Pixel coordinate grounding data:
+++
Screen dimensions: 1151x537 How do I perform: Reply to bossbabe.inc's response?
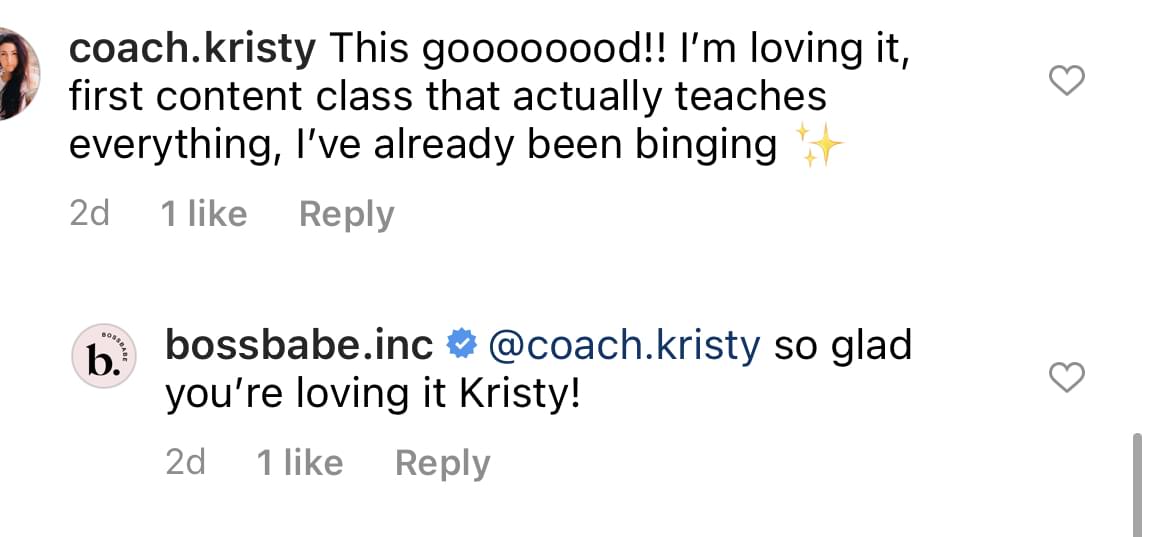pos(442,463)
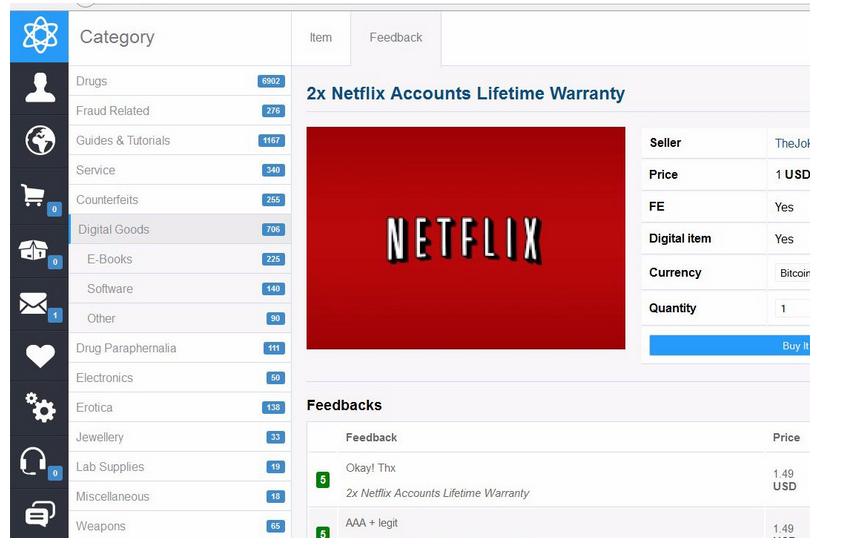This screenshot has width=865, height=538.
Task: Click the heart favorites icon
Action: (x=40, y=356)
+++
**REQUIRED WORK**
Give the lines of the entries above exactly as they appear, leaving out each picture.

**SOLUTION TO THE EXERCISE**
Screen dimensions: 1151x537 How do I perform: Reply to bossbabe.inc's response?
pos(442,463)
This screenshot has width=865, height=538.
Task: Click the heart favorites icon
Action: (x=40, y=356)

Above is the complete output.